# Concrete slab with / without footings



## stadry (Jun 20, 2009)

if you don't mind, i don't either :no: however, i NEVER built that way when i lived in binghamton :no: 12 x 25 is too large for a 1piece slab as it WILL crack somewhere near the slab's middle,,, rebar appropriately placed in a 6" slab but, if it were me, i'd put the $$ into a thickened edge or excavate properly


----------



## myvalk (Dec 22, 2014)

Thickened edge?


----------



## Daniel Holzman (Mar 10, 2009)

Your question can have a number of answers. If you are asking if building code will allow, then that can only be answered by your local building inspector. If there is no code, or you plan to build without a permit, that is a different question.

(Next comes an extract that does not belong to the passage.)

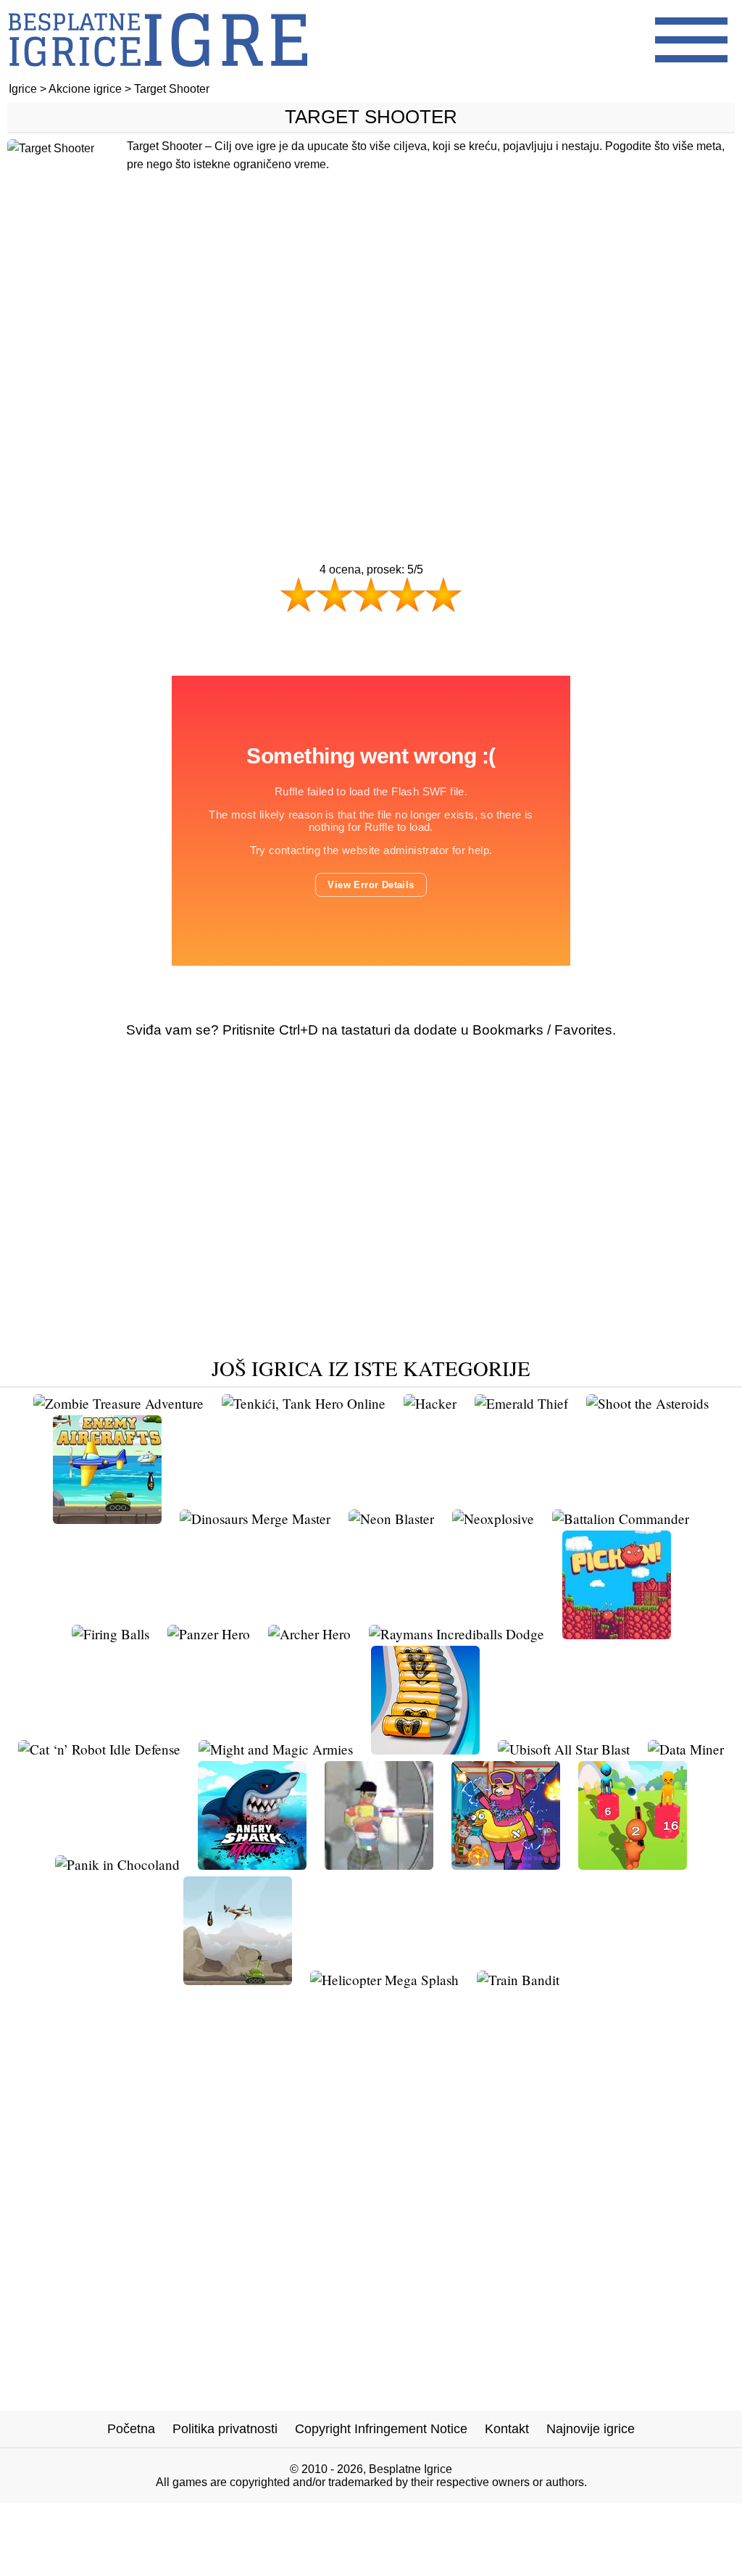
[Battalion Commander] (620, 1518)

With concrete, the minimum cover over reinforcing bars is generally taken to be 2 inches on the soil side, 1-1/2 inches on top. This puts your bars basically in the middle of the 6 inch thick slab, where they are close to the neutral axis, and provide minimal strength, and do little good except reduce shrinkage cracking of the concrete. More important to the durability of a thin concrete slab is the preparation of the subgrade (the soil supporting the slab), the quality of the concrete, the curing of the concrete, and the installation of control joints.

So certainly you can use a 6 inch thick slab for the floor. The slab is not suitable for the foundation of the building, for that you will either need strip footings around the outside of the building, or individual footings to support the posts that will hold up your building.


----------



## Bondo (Dec 8, 2007)

Ayuh,.... 'round here, alota floatin' slabs for garages 'bout that size are done with an 18" x 18" footer around the perimeter, jumpin' up to the 4" slab inside,...

Run 4 runs of rebar through the footer, 'n steel mesh in the 4" slab inside,...

J-bolts/ anchor bolts can be put in the wet concrete, or drilled later,....


----------